**RECORDS PROVIDED:**
__________________________________________________

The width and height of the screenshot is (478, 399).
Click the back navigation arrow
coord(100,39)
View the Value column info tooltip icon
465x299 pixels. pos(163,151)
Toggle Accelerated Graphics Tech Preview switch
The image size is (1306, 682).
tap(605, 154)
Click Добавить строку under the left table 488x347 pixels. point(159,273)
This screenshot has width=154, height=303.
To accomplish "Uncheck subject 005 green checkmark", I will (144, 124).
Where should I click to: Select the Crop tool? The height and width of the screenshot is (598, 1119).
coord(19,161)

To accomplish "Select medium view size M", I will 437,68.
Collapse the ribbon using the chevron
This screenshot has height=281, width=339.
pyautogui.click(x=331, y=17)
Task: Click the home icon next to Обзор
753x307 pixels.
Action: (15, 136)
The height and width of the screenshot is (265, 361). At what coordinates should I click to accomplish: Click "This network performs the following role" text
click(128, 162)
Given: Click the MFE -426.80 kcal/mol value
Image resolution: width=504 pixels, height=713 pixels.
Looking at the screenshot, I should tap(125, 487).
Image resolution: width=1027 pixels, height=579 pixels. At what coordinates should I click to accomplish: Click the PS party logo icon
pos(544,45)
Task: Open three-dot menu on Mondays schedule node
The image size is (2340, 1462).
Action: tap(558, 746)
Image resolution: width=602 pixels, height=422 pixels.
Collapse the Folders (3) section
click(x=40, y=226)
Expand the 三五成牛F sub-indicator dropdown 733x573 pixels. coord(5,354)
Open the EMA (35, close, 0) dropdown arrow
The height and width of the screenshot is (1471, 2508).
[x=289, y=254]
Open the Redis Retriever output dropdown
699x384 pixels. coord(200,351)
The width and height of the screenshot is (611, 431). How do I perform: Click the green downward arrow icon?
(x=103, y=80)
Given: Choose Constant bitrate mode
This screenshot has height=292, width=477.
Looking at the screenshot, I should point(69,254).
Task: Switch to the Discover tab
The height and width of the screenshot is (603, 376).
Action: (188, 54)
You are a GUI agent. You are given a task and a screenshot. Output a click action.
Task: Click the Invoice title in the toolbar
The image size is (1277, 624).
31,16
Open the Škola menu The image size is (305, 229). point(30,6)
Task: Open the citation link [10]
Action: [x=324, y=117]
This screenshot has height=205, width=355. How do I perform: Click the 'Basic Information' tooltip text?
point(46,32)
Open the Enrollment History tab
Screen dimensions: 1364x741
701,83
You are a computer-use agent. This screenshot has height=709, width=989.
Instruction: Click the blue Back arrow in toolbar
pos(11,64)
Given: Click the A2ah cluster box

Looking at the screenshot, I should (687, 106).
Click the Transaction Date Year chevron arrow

__________________________________________________

Turn the records above into a JSON list of strings, one string per line, leaving out the blank lines.

**REPLY:**
[
  "The width and height of the screenshot is (478, 399).",
  "Click the back navigation arrow",
  "coord(100,39)",
  "View the Value column info tooltip icon",
  "465x299 pixels. pos(163,151)",
  "Toggle Accelerated Graphics Tech Preview switch",
  "The image size is (1306, 682).",
  "tap(605, 154)",
  "Click Добавить строку under the left table 488x347 pixels. point(159,273)",
  "This screenshot has width=154, height=303.",
  "To accomplish \"Uncheck subject 005 green checkmark\", I will (144, 124).",
  "Where should I click to: Select the Crop tool? The height and width of the screenshot is (598, 1119).",
  "coord(19,161)",
  "To accomplish \"Select medium view size M\", I will 437,68.",
  "Collapse the ribbon using the chevron",
  "This screenshot has height=281, width=339.",
  "pyautogui.click(x=331, y=17)",
  "Task: Click the home icon next to Обзор",
  "753x307 pixels.",
  "Action: (15, 136)",
  "The height and width of the screenshot is (265, 361). At what coordinates should I click to accomplish: Click \"This network performs the following role\" text",
  "click(128, 162)",
  "Given: Click the MFE -426.80 kcal/mol value",
  "Image resolution: width=504 pixels, height=713 pixels.",
  "Looking at the screenshot, I should tap(125, 487).",
  "Image resolution: width=1027 pixels, height=579 pixels. At what coordinates should I click to accomplish: Click the PS party logo icon",
  "pos(544,45)",
  "Task: Open three-dot menu on Mondays schedule node",
  "The image size is (2340, 1462).",
  "Action: tap(558, 746)",
  "Image resolution: width=602 pixels, height=422 pixels.",
  "Collapse the Folders (3) section",
  "click(x=40, y=226)",
  "Expand the 三五成牛F sub-indicator dropdown 733x573 pixels. coord(5,354)",
  "Open the EMA (35, close, 0) dropdown arrow",
  "The height and width of the screenshot is (1471, 2508).",
  "[x=289, y=254]",
  "Open the Redis Retriever output dropdown",
  "699x384 pixels. coord(200,351)",
  "The width and height of the screenshot is (611, 431). How do I perform: Click the green downward arrow icon?",
  "(x=103, y=80)",
  "Given: Choose Constant bitrate mode",
  "This screenshot has height=292, width=477.",
  "Looking at the screenshot, I should point(69,254).",
  "Task: Switch to the Discover tab",
  "The height and width of the screenshot is (603, 376).",
  "Action: (188, 54)",
  "You are a GUI agent. You are given a task and a screenshot. Output a click action.",
  "Task: Click the Invoice title in the toolbar",
  "The image size is (1277, 624).",
  "31,16",
  "Open the Škola menu The image size is (305, 229). point(30,6)",
  "Task: Open the citation link [10]",
  "Action: [x=324, y=117]",
  "This screenshot has height=205, width=355. How do I perform: Click the 'Basic Information' tooltip text?",
  "point(46,32)",
  "Open the Enrollment History tab",
  "Screen dimensions: 1364x741",
  "701,83",
  "You are a computer-use agent. This screenshot has height=709, width=989.",
  "Instruction: Click the blue Back arrow in toolbar",
  "pos(11,64)",
  "Given: Click the A2ah cluster box",
  "Looking at the screenshot, I should (687, 106).",
  "Click the Transaction Date Year chevron arrow"
]